Perni Venkataramaiah, commonly known as Perni Nani, is an Indian politician from Krishna district, Andhra Pradesh. He is a former Member of the Legislative Assembly from Machilipatnam Assembly constituency to the Andhra Pradesh Legislative Assembly on behalf of YSR Congress Party. He is a former Minister for Transport, Information & Public Relations in the state of Andhra Pradesh.

== Early life ==
Perni Venkataramaiah was born to Perni Krishnamurthy and Nageswaramma. His father was a politician and former minister in the cabinet of N. Janardhana Reddy.

== Career ==

Perni Nani contested the 1999 elections on behalf of Indian National Congress. He was backed by N. Janardhana Reddy, former chief minister of Andhra Pradesh, but was opposed by Y. S. Rajasekhara Reddy, then leader of the Pradesh Congress Committee of the state. He lost the election to N. Narasimha Rao of Telugu Desam Party.

He later contested the 2004 elections and won against N. Narasimha Rao.

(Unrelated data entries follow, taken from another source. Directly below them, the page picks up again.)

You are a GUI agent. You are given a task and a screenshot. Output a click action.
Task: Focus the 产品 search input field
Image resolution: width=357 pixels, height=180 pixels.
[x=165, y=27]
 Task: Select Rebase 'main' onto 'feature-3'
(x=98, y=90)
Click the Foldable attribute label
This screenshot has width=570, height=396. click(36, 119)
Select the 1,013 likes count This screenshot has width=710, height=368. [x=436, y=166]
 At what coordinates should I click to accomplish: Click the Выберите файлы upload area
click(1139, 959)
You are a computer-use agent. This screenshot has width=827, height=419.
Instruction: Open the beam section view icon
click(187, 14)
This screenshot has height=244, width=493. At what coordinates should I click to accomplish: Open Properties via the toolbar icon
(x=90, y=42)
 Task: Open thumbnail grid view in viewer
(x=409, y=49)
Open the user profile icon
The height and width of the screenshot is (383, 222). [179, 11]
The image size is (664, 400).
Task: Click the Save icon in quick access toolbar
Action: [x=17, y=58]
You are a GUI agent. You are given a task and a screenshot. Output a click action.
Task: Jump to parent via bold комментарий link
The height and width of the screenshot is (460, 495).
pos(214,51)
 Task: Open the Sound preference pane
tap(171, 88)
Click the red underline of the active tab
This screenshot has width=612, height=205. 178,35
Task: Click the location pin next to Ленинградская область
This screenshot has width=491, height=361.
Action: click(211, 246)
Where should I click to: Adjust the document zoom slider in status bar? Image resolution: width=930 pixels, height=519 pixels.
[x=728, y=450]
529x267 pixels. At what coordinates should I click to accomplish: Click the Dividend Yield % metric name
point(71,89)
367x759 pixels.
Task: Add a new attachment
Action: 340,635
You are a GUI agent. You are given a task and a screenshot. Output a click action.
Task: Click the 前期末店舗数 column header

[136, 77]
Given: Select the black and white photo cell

He contested the 2009 elections and won as an MLA. He served as the whip in Kiran Kumar Reddy's government. He aspired to serve in the cabinet as a minister of the state. However, it wasn't attained, neither during Rajasekhara Reddy's chief-ministership nor during N. Kiran Kumar Reddy's chief-ministership. Relented, he indicated at a public meeting held by Y. S. Jagan Mohan Reddy in August 2011 as part of Odarpu Yatra, that he might not be a member of Congress party by the time the next elections were due.

In January 2013, he quit Congress and joined Jagan Mohan Reddy's YSR Congress Party. In March, he voted against the government during a no-confidence motion, moved by Bharat Rashtra Samithi, thus defying the whip of Congress party. Subsequently, he was disqualified as the MLA on 8 June.

He unsuccessfully contested the 2014 elections on behalf of YSR Congress Party from Machilipatnam constituency and lost to Kollu Ravindra of Telugu Desam Party (TDP).

He contested the 2019 elections and won against the incumbent TDP MLA, Kollu Ravindra, from Machilipatnam Assembly constituency.

In June 2019, Chief Minister Y. S. Jagan Mohan Reddy inducted him into the cabinet ministry, assigning the ministries of Transport and Information & Public Relations. Perni Nani has served as the Minister for Transport and Information & Public Relations from June 2019 to 7 April 2022.